→ **EXERCISE REQUIREMENTS**: Duplicate each of the entries below character for character, keeping every line as it stands.

(Stored data)
========================
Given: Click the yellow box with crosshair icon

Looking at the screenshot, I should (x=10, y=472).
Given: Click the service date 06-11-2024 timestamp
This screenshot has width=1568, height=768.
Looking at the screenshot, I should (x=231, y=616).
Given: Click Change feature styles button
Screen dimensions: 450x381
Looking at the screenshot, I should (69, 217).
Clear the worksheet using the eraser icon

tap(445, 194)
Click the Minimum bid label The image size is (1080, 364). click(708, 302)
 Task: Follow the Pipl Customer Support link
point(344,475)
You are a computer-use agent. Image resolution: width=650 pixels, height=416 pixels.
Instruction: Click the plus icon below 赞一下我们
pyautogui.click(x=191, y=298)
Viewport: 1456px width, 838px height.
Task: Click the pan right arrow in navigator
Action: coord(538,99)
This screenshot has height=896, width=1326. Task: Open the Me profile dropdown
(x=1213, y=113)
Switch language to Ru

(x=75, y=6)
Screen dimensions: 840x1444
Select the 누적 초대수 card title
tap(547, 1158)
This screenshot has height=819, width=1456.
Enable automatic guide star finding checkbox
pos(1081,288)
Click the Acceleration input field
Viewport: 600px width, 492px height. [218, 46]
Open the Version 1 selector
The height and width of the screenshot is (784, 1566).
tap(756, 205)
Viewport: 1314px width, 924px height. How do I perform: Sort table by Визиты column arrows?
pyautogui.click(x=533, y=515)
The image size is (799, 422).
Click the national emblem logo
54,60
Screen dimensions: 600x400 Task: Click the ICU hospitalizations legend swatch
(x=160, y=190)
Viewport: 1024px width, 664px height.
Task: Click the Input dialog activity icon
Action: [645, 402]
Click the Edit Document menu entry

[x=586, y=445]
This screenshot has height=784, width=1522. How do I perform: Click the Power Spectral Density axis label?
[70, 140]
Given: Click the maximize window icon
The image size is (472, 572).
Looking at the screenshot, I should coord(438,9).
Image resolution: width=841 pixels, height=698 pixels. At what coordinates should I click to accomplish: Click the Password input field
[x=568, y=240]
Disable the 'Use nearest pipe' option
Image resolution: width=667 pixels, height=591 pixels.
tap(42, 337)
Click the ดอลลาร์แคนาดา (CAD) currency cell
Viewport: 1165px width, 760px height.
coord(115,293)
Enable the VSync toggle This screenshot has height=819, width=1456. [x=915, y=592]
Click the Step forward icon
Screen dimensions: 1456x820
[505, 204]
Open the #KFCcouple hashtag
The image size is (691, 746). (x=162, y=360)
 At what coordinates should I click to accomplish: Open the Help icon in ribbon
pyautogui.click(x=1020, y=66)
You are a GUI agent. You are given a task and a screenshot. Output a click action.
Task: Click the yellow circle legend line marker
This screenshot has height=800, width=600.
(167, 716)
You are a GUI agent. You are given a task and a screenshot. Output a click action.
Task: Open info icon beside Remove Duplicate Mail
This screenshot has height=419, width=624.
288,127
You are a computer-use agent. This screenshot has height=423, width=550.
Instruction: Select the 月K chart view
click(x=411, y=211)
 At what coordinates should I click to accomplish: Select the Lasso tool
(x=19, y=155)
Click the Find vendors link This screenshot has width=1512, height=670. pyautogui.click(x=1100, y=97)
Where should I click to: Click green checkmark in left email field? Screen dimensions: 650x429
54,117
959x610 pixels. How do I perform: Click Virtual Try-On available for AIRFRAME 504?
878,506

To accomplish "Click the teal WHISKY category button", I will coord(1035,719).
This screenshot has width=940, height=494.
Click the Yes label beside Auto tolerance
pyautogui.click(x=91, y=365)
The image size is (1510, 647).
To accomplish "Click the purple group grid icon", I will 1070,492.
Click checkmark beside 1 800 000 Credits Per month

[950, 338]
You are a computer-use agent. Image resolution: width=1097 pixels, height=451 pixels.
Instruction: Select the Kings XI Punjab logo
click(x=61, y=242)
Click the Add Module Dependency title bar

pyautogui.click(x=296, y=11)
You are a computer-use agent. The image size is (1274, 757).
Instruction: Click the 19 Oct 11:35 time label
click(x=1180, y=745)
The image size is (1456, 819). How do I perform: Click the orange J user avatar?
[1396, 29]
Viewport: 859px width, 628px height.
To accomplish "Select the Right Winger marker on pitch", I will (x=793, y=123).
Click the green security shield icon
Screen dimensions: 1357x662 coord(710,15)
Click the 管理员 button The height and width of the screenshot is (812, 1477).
========================
→ **RESULT**:
Given: Click the yellow box with crosshair icon

Looking at the screenshot, I should (x=10, y=472).
Given: Click the service date 06-11-2024 timestamp
This screenshot has width=1568, height=768.
Looking at the screenshot, I should (x=231, y=616).
Given: Click Change feature styles button
Screen dimensions: 450x381
Looking at the screenshot, I should (69, 217).
Clear the worksheet using the eraser icon

tap(445, 194)
Click the Minimum bid label The image size is (1080, 364). click(708, 302)
 Task: Follow the Pipl Customer Support link
point(344,475)
You are a computer-use agent. Image resolution: width=650 pixels, height=416 pixels.
Instruction: Click the plus icon below 赞一下我们
pyautogui.click(x=191, y=298)
Viewport: 1456px width, 838px height.
Task: Click the pan right arrow in navigator
Action: coord(538,99)
This screenshot has height=896, width=1326. Task: Open the Me profile dropdown
(x=1213, y=113)
Switch language to Ru

(x=75, y=6)
Screen dimensions: 840x1444
Select the 누적 초대수 card title
tap(547, 1158)
This screenshot has height=819, width=1456.
Enable automatic guide star finding checkbox
pos(1081,288)
Click the Acceleration input field
Viewport: 600px width, 492px height. [218, 46]
Open the Version 1 selector
The height and width of the screenshot is (784, 1566).
tap(756, 205)
Viewport: 1314px width, 924px height. How do I perform: Sort table by Визиты column arrows?
pyautogui.click(x=533, y=515)
The image size is (799, 422).
Click the national emblem logo
54,60
Screen dimensions: 600x400 Task: Click the ICU hospitalizations legend swatch
(x=160, y=190)
Viewport: 1024px width, 664px height.
Task: Click the Input dialog activity icon
Action: [645, 402]
Click the Edit Document menu entry

[x=586, y=445]
This screenshot has height=784, width=1522. How do I perform: Click the Power Spectral Density axis label?
[70, 140]
Given: Click the maximize window icon
The image size is (472, 572).
Looking at the screenshot, I should coord(438,9).
Image resolution: width=841 pixels, height=698 pixels. At what coordinates should I click to accomplish: Click the Password input field
[x=568, y=240]
Disable the 'Use nearest pipe' option
Image resolution: width=667 pixels, height=591 pixels.
tap(42, 337)
Click the ดอลลาร์แคนาดา (CAD) currency cell
Viewport: 1165px width, 760px height.
coord(115,293)
Enable the VSync toggle This screenshot has height=819, width=1456. [x=915, y=592]
Click the Step forward icon
Screen dimensions: 1456x820
[505, 204]
Open the #KFCcouple hashtag
The image size is (691, 746). (x=162, y=360)
 At what coordinates should I click to accomplish: Open the Help icon in ribbon
pyautogui.click(x=1020, y=66)
You are a GUI agent. You are given a task and a screenshot. Output a click action.
Task: Click the yellow circle legend line marker
This screenshot has height=800, width=600.
(167, 716)
You are a GUI agent. You are given a task and a screenshot. Output a click action.
Task: Open info icon beside Remove Duplicate Mail
This screenshot has height=419, width=624.
288,127
You are a computer-use agent. This screenshot has height=423, width=550.
Instruction: Select the 月K chart view
click(x=411, y=211)
 At what coordinates should I click to accomplish: Select the Lasso tool
(x=19, y=155)
Click the Find vendors link This screenshot has width=1512, height=670. pyautogui.click(x=1100, y=97)
Where should I click to: Click green checkmark in left email field? Screen dimensions: 650x429
54,117
959x610 pixels. How do I perform: Click Virtual Try-On available for AIRFRAME 504?
878,506

To accomplish "Click the teal WHISKY category button", I will coord(1035,719).
This screenshot has width=940, height=494.
Click the Yes label beside Auto tolerance
pyautogui.click(x=91, y=365)
The image size is (1510, 647).
To accomplish "Click the purple group grid icon", I will 1070,492.
Click checkmark beside 1 800 000 Credits Per month

[950, 338]
You are a computer-use agent. Image resolution: width=1097 pixels, height=451 pixels.
Instruction: Select the Kings XI Punjab logo
click(x=61, y=242)
Click the Add Module Dependency title bar

pyautogui.click(x=296, y=11)
You are a computer-use agent. The image size is (1274, 757).
Instruction: Click the 19 Oct 11:35 time label
click(x=1180, y=745)
The image size is (1456, 819). How do I perform: Click the orange J user avatar?
[1396, 29]
Viewport: 859px width, 628px height.
To accomplish "Select the Right Winger marker on pitch", I will (x=793, y=123).
Click the green security shield icon
Screen dimensions: 1357x662 coord(710,15)
Click the 管理员 button The height and width of the screenshot is (812, 1477).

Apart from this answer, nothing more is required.